# AutoModelizer
---

La idea de este proyecto es encontrar el mejor modelo de CNN que se adapte al dataset correspondiente, para ello usando algoritmos evolutivos. Este tipo de soluciones se conocen como neuroevoluciones

A continuación un ejemplo básico de como funcionan este tipo de algoritmos

In [1]:
import numpy as np

def fitness(x):
    return x ** 2

population_size = 10
population = np.random.uniform(-10, 10, population_size)

In [2]:
def select_parent_tournament(population, scores, k=3):
    selection_ix = np.random.randint(len(population), size=k)
    selected = population[selection_ix]
    ix = np.argmax(scores[selection_ix])
    return selected[ix]

def crossover(p1, p2):
    child = (p1 + p2) / 2
    return child

def mutate(x):
    mutation_chance = 0.1
    if np.random.rand() < mutation_chance:
        x += np.random.uniform(-1, 1)
    return x

In [3]:
n_generations = 200

for generation in range(n_generations):
    scores = np.array([fitness(x) for x in population])
    new_population = []
    for _ in range(population_size):
        parent1 = select_parent_tournament(population, scores)
        parent2 = select_parent_tournament(population, scores)
        child = crossover(parent1, parent2)
        child = mutate(child)
        new_population.append(child)
    population = np.array(new_population)
    best_score = np.max(scores)
    print(f"Generación {generation}, x = {child} Mejor puntuación {best_score}")

best_solution = population[np.argmax(scores)]
print(f"Mejor solución: x = {best_solution}, f(x) = {fitness(best_solution)}")

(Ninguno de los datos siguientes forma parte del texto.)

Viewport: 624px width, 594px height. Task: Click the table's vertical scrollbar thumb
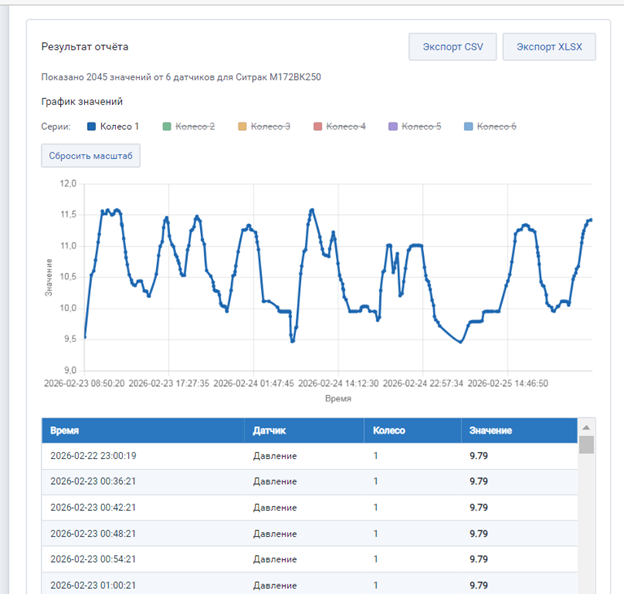(x=586, y=446)
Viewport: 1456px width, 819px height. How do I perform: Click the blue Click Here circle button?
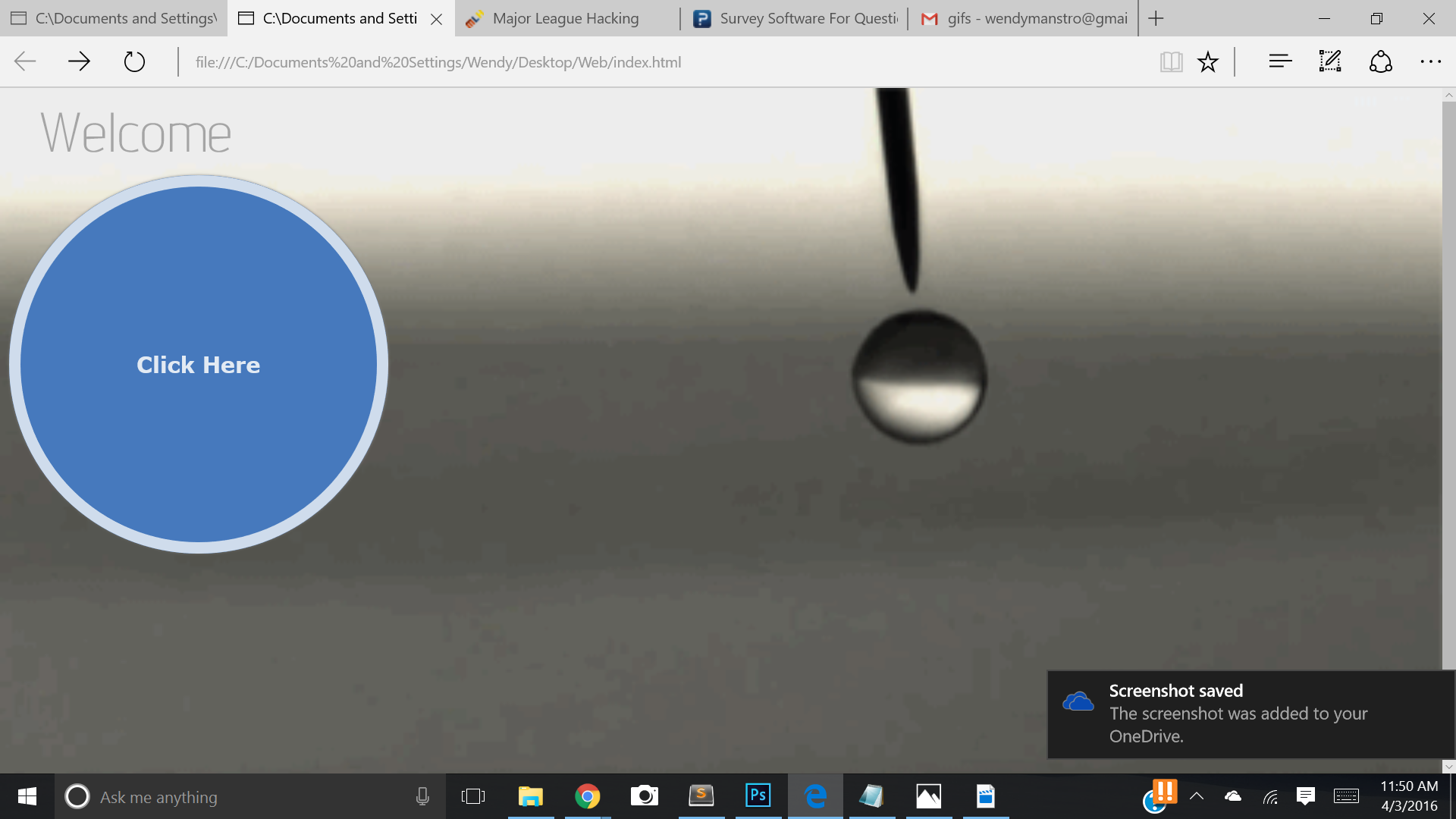click(x=199, y=365)
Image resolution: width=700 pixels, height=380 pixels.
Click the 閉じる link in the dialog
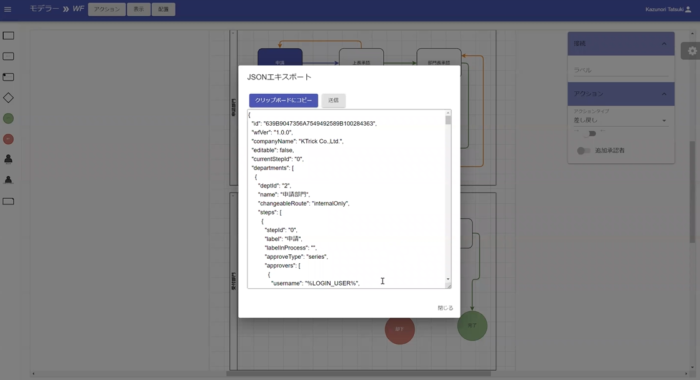pyautogui.click(x=445, y=308)
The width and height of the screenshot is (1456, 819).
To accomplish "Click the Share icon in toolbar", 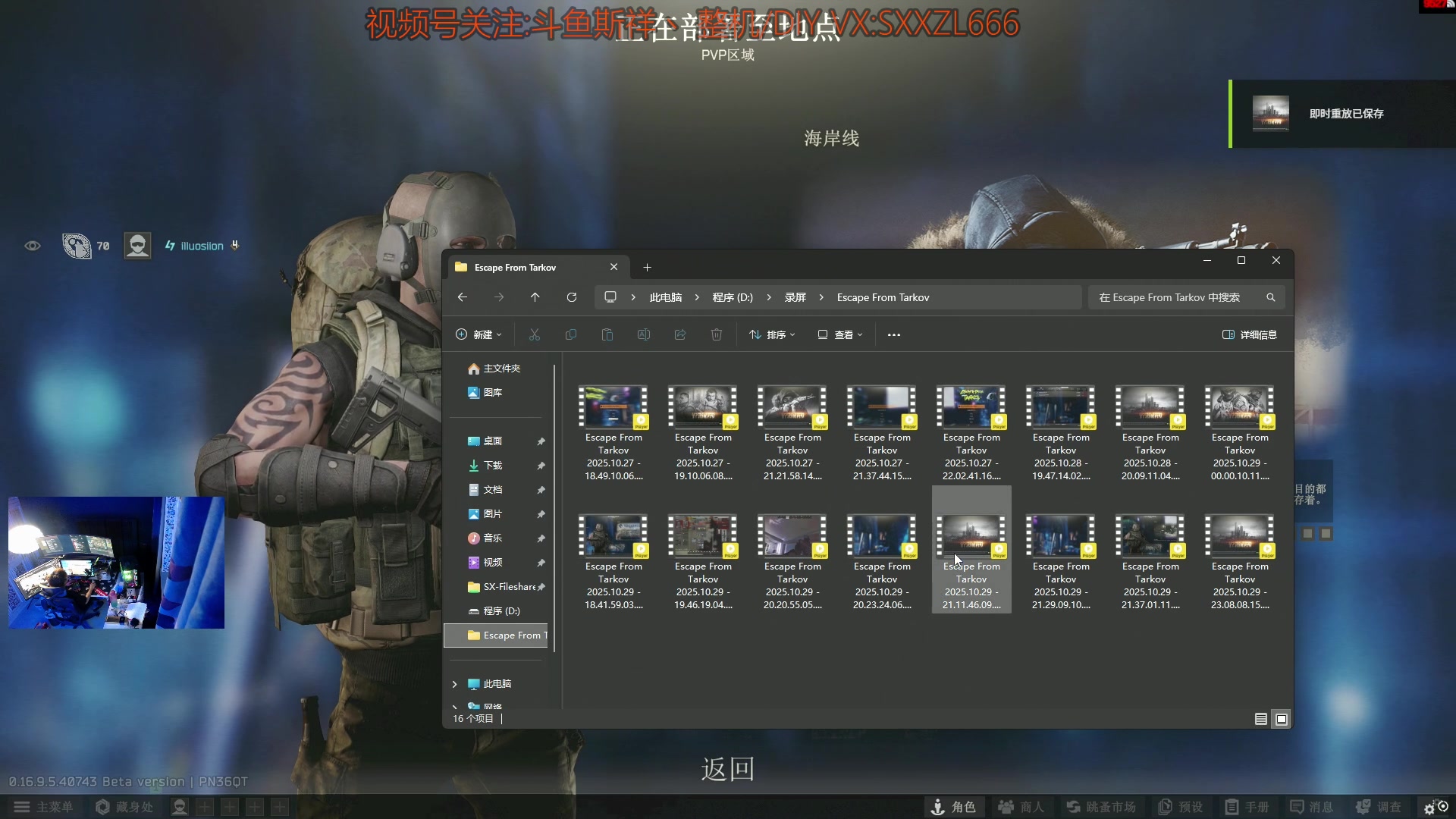I will pyautogui.click(x=680, y=334).
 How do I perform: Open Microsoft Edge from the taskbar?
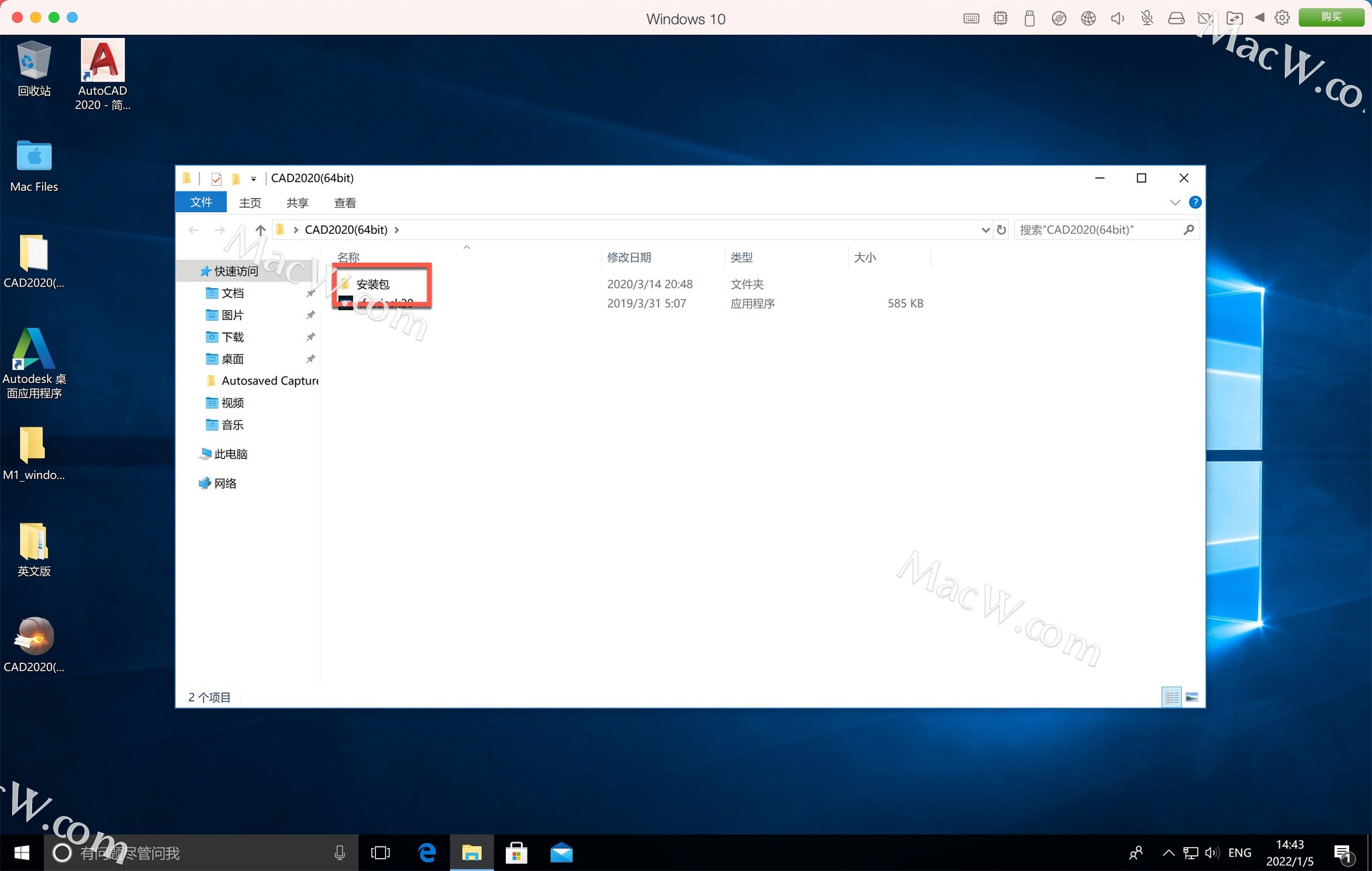(427, 852)
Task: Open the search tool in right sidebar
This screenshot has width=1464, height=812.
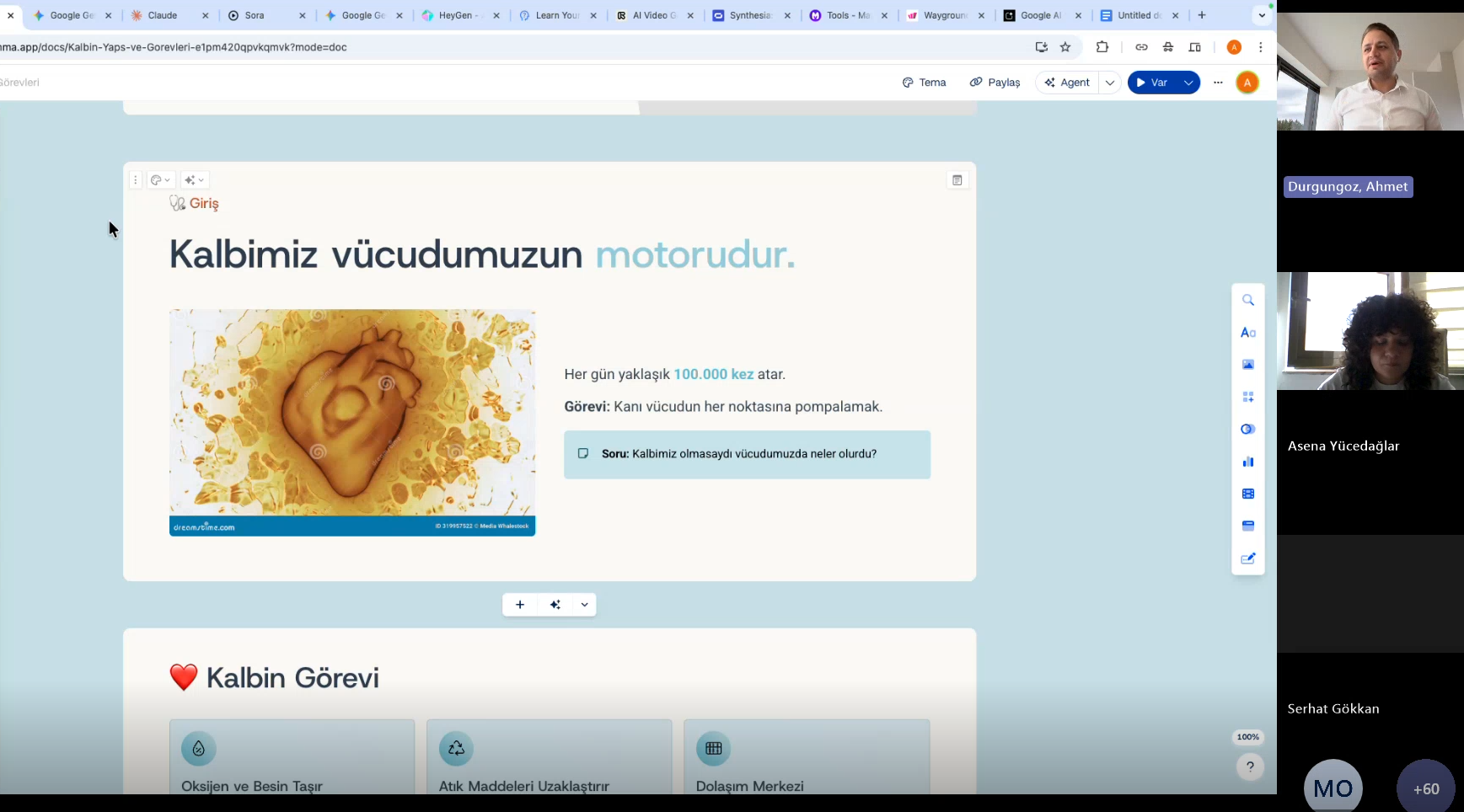Action: click(1248, 300)
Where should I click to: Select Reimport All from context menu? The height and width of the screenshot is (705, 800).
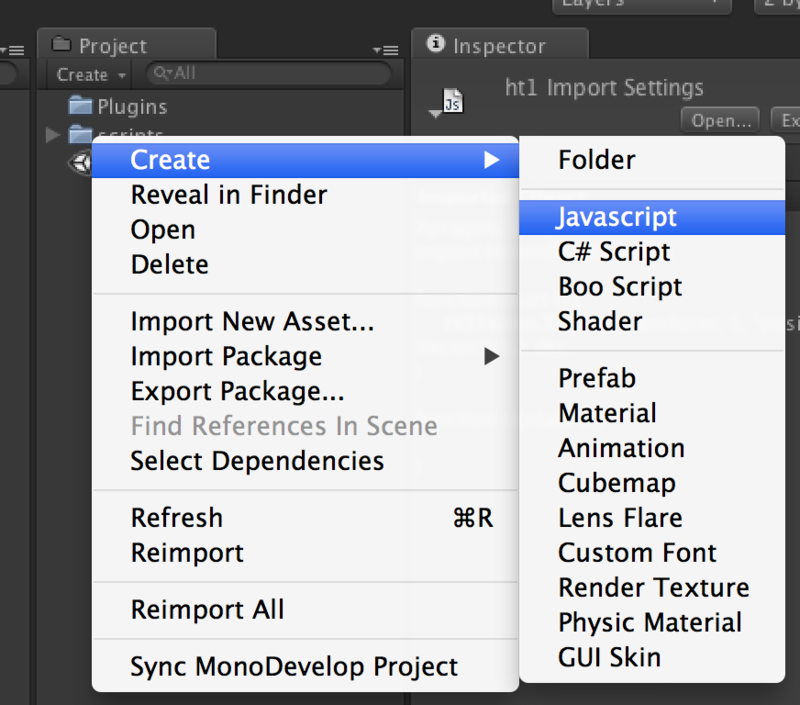coord(208,609)
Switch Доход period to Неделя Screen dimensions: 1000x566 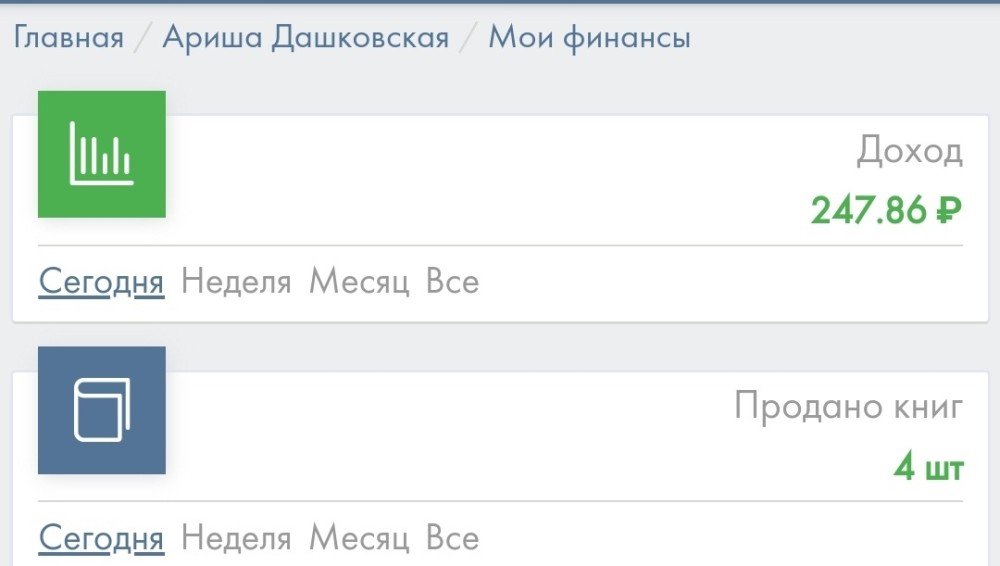tap(236, 282)
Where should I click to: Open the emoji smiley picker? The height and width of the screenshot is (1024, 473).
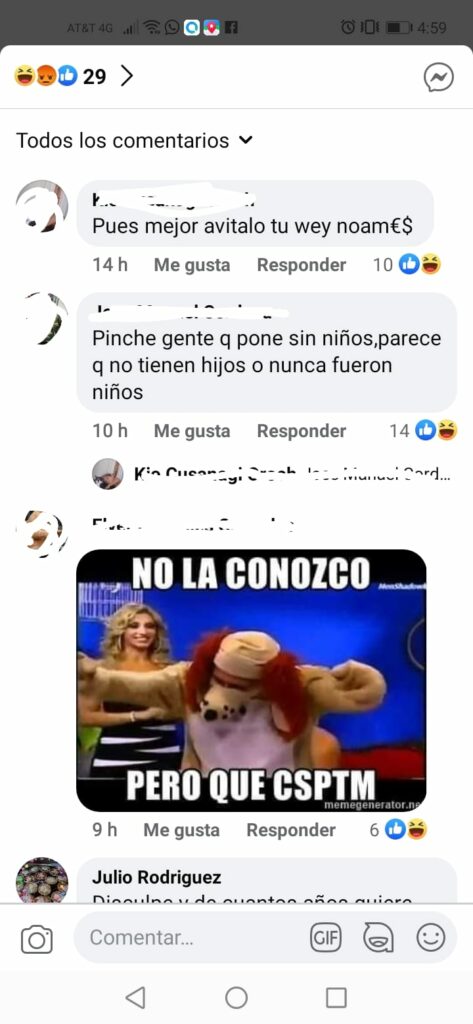tap(431, 938)
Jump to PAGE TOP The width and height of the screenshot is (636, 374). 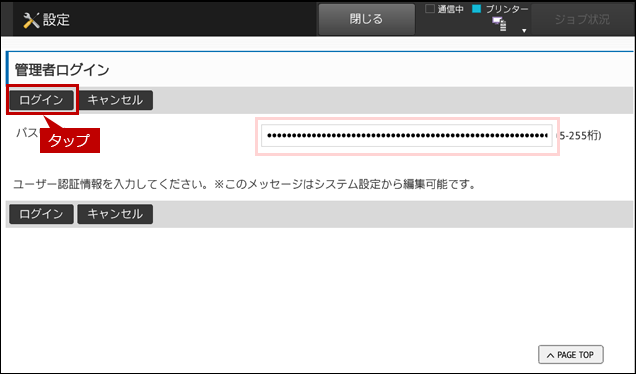[571, 355]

Generación 0, x = -1.7112917028591368 Mejor puntuación 78.39434126885519
Generación 1, x = -5.014652561095836 Mejor puntuación 76.0335745846789
Generación 2, x = -8.64029803762594 Mejor puntuación 82.49949126710509
Generación 3, x = -8.754018786721723 Mejor puntuación 82.49949126710509
Generación 4, x = -8.258127067953343 Mejor puntuación 82.49949126710509
Generación 5, x = -9.08292305742513 Mejor puntuación 82.49949126710509
Generación 6, x = -9.539998522795793 Mejor puntuación 101.63080797885924
Generación 7, x = -9.71242100034397 Mejor puntuación 109.78006862553974
Generación 8, x = -10.148756340462278 Mejor puntuación 105.23416257778825
Generación 9, x = -10.148756340462278 Mejor puntuación 105.23416257778825
Generación 10, x = -10.258370366573253 Mejor puntuación 105.23416257778825
Generación 11, x = -10.258370366573253 Mejor puntuación 105.23416257778825
Generación 12, x = -10.258370366573253 Mejor puntuación 105.23416257778825
Generación 13, x = -11.201866966932329 Mejor puntuac

Preparamos el dataset de prueba

In [4]:
import torch
import torchvision
import torchvision.datasets as datasets
import torchvision.transforms as transforms
from torch.utils.data import DataLoader
import torch.nn as nn
import torch.optim as optim
import torch.nn.functional as F

device = torch.device("cuda" if torch.cuda.is_available() else "cpu")

# Preparar los DataLoader para los conjuntos de entrenamiento y validación
transform = transforms.Compose([
    transforms.ToTensor(),
    transforms.Normalize((0.5,), (0.5,))
])

train_dataset = datasets.MNIST(root='./data', train=True, download=True, transform=transform)
val_dataset = datasets.MNIST(root='./data', train=False, download=True, transform=transform)

train_loader = DataLoader(dataset=train_dataset, batch_size=64, shuffle=True)
val_loader = DataLoader(dataset=val_dataset, batch_size=64, shuffle=False)


  from .autonotebook import tqdm as notebook_tqdm


comprobamos si tenemos acceso a la GPU


In [5]:
if torch.cuda.is_available():
    print("CUDA (GPU) está disponible en tu sistema.")
else:
    print("CUDA (GPU) no está disponible en tu sistema.")

CUDA (GPU) está disponible en tu sistema.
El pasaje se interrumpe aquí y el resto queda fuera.